/ 11 March 2011

The cure is in the pen

Writing for Salvation by David Robbins (Porcupine Press)

Whatever his subject, David Robbins is one of those writers who write out of the left field. Fiction blurs into autobiography (assuming one distinguishes these categories in the first place), memoir morphs into meditation — on the nature of repression, the meaning of art and the ­problem of memory.

A 40-year-old unfinished and abandoned manuscript gives Robbins the opportunity to reflect on what helped form him as a writer, journalist and young South African ‘come of age” in the 1960s. For those who were not born then, or are too young to remember, the 1960s were — I am told (I was born in 1966) — a strange mix of conformity and dissent. The decade of resistance had ended at Sharpeville; the global countercultural revolt would be muted for a few years until the early 1970s. For black South Africa, it is a time of silence; for white South Africa, a time of false complacency before the storm of 1976.

In line with the classic tropes of the Bildungsroman, Oliver, the hero of Robbins’s manuscript, is a young artist trying to make sense of this world. He senses that the bourgeois security, the order of things, is not all it seems. His relationships with two women — Lynette and Hester — lead him to at least some inkling of the complexities of the apparently ordered and orderly country he lives in. Lynette challenges his assumptions about the anti-miscegenation laws, forcing him to confront his prejudices. Hester shows up the terrible human cost when political nationalism, the pressures of family and culture and repressive religion come together on people who sense they are out of place. It is the story of the loss of personal innocence, the end of social naivety, which reminded me a bit of the underlying themes of the late Etienne Leroux’s To a Dubious Salvation trilogy.

In between the extracts of the narrative reproduced here, the older Robbins reflects on what he had written, trying at once to reconstruct what had been on his mind then and how he sees it now.
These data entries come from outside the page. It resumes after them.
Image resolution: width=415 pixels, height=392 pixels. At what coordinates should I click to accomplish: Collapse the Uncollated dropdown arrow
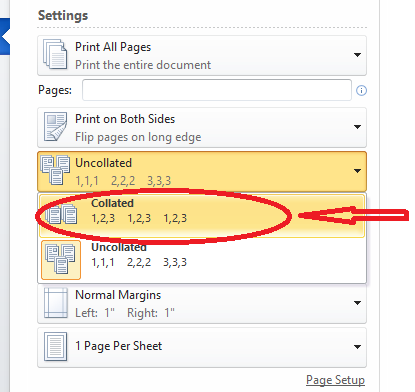(357, 171)
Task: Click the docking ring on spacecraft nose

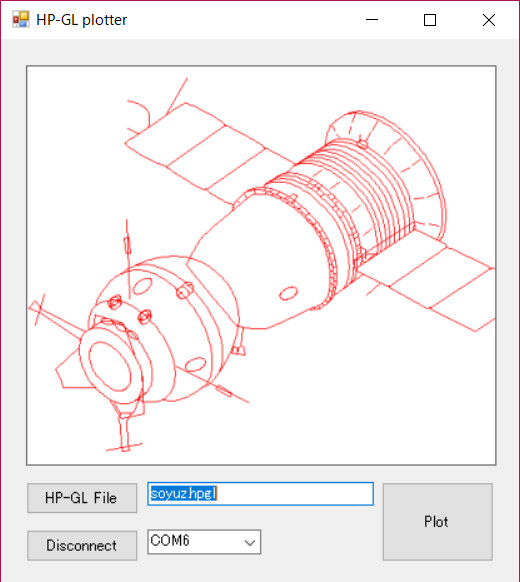Action: click(110, 366)
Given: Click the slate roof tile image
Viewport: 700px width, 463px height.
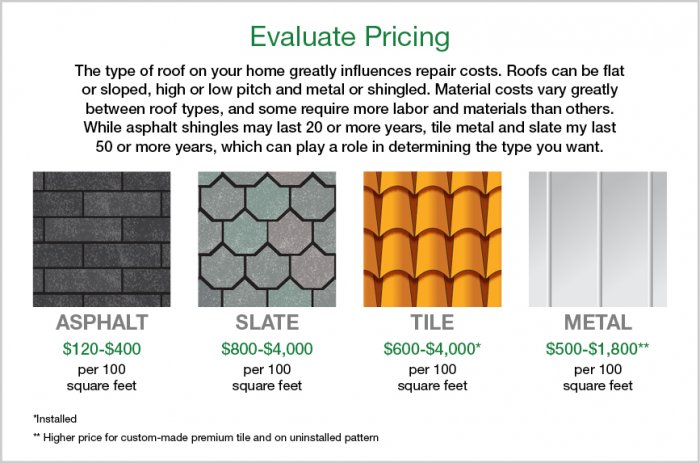Looking at the screenshot, I should (267, 239).
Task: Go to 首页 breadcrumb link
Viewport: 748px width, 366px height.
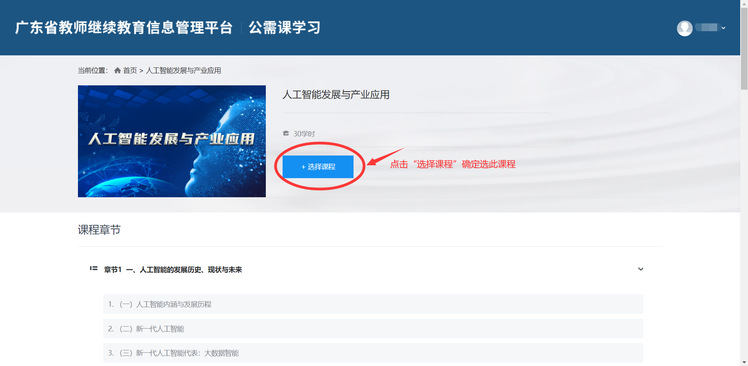Action: pos(130,71)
Just as his persona is forced to confront his own prejudices rooted in the political and religious culture of his upbringing, Robbins is trying to see how these cultural forces affected him and still affect him. He sees a very close correlation between reactionary politics and fundamentalist religion and — if I read him correctly — sees in the act of writing a way of liberation from both.

Writing for Salvation
is undoubtedly an act of self-liberation on a number of levels. For Robbins, the manuscript was a way of confronting his own life experience and by expressing it, letting it go. After all, we all write best when we write about our obsessions, whether about the outer environment or the inner mindscape, locations that we ‘create” for ourselves as much as they are created for us.
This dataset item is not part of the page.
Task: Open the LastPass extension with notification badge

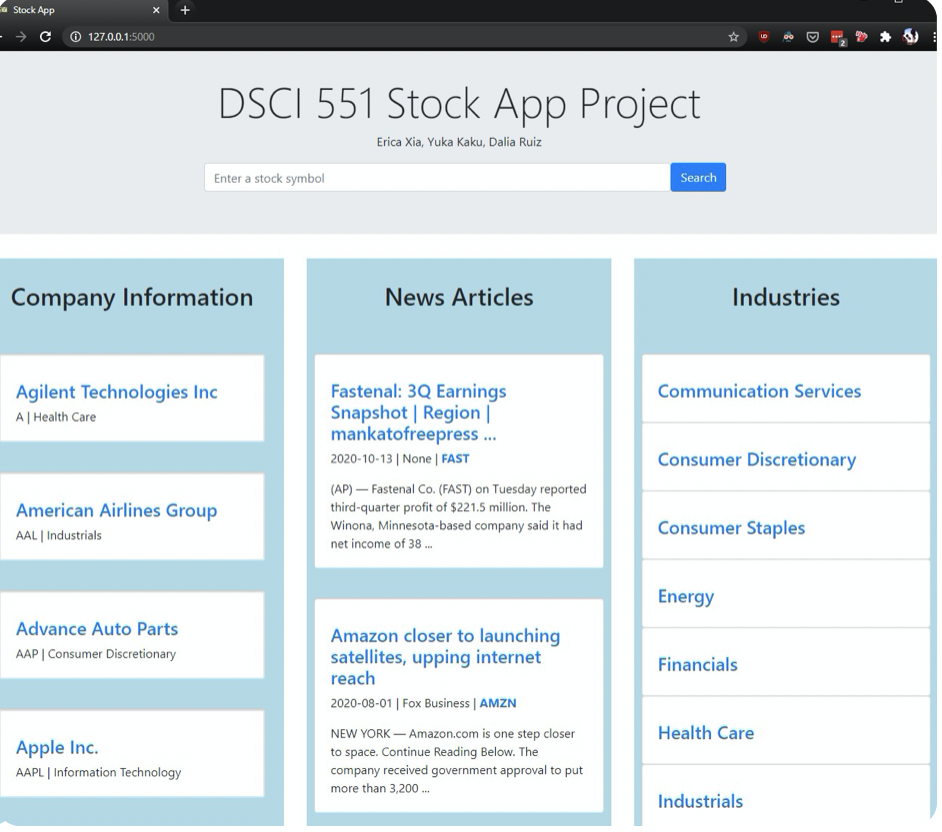Action: [x=838, y=36]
In revisiting it, particularly in the light of his recent book Private Excavations (Porcupine Press, 2010) I sense he is trying to evaluate the themes that have persisted in his life and his subsequent writing; repressive politics, conservative religion and the peculiarities of places. From this perspective, the ‘Oliver manuscript” could be seen as a youthful statement of an unfolding life interest, an unfolding personal struggle for liberation, for salvation from inner oppressions and obsessions.
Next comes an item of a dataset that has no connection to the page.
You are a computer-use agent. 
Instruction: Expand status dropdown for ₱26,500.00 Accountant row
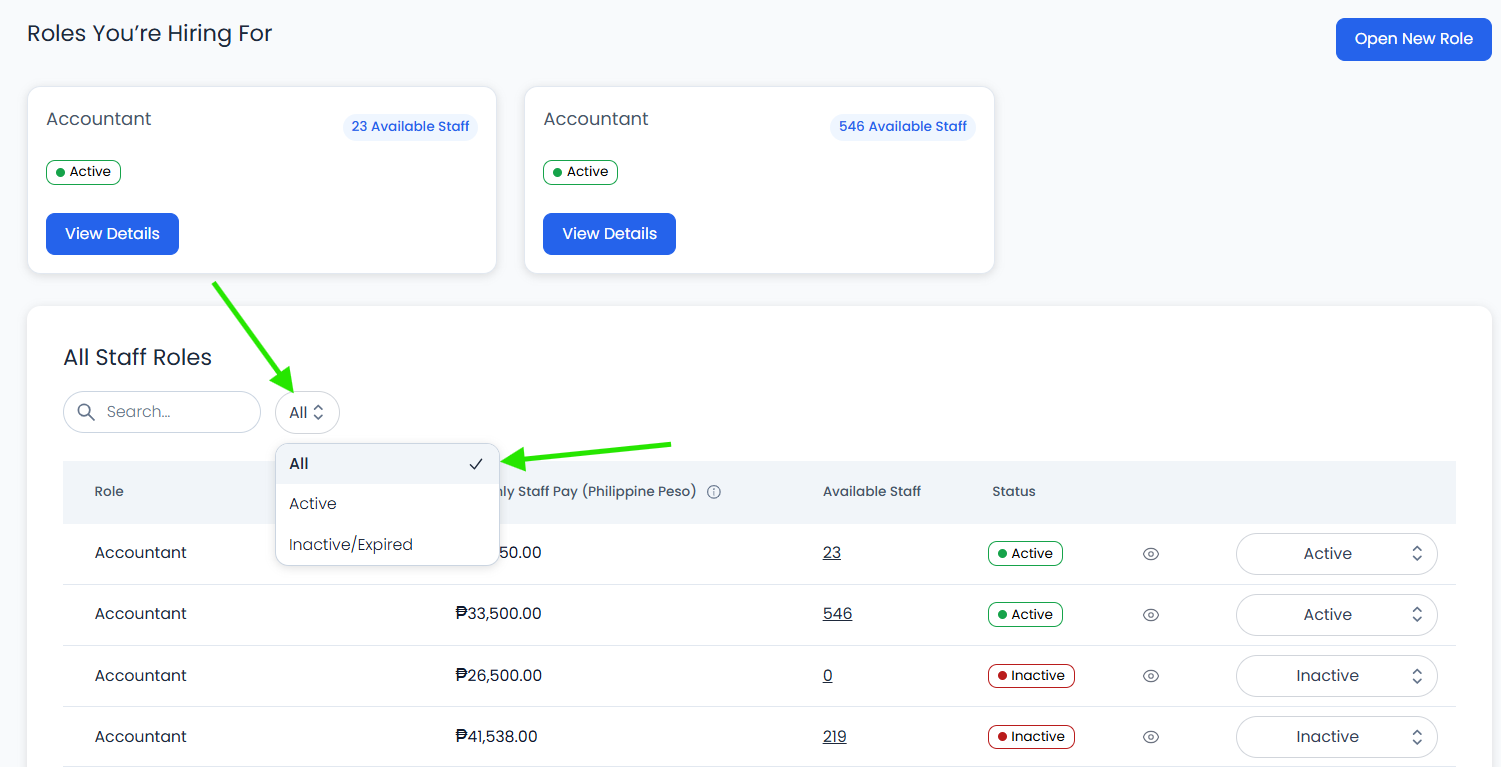(1336, 676)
On another level, we see the author battling on two temporal fronts with his personal themes. I say personal not to belittle their significance but to affirm the particularity with which the writer — any writer, in fact — addresses ‘issues”. There is a deliberate irony, I think, in his use of the term ‘salvation”. After all the dangerous Siamese twins of reactionary politics and fundamentalist religion are both discourses that offer — and claim for themselves — salvation to those who sign on. I think Robbins sees writing as a means of salvation from these discourses, the way in which his younger self ultimately broke from their clutches — though like many a ‘god-haunted” atheist has found, their influence can still linger like ghosts, ­monuments and bad memories.

Robbins would, I suspect, also recognise that just as every act of writing is different, indeed needs to be different, that plots and character develop in different trajectories, so too the act of saving oneself from certain types of religion and politics may even involve the narrative reconfiguration of these difficult discourses into narratives of salvation through liberation.

The more we do this, the more complex it becomes for the powers that be to exert monopoly power over meaning. It is undoubtedly an irony that once they are ‘out there” the texts no longer belong to the author but are part of a conversation between author, reader and text. We read, reread, write and rewrite, we look into the abyss and the abyss looks back into us, and both are changed.

Though his book is complex and the direction of his thoughts often shift, Robbins has written a book about the meaning and value of writing as a tool of liberation, of salvation from rigid and reactionary ideas, that is very helpful. Insofar as writing is a form of therapy, a ‘writing cure” that can save us, Robbins’s highlighting of this is to be commended.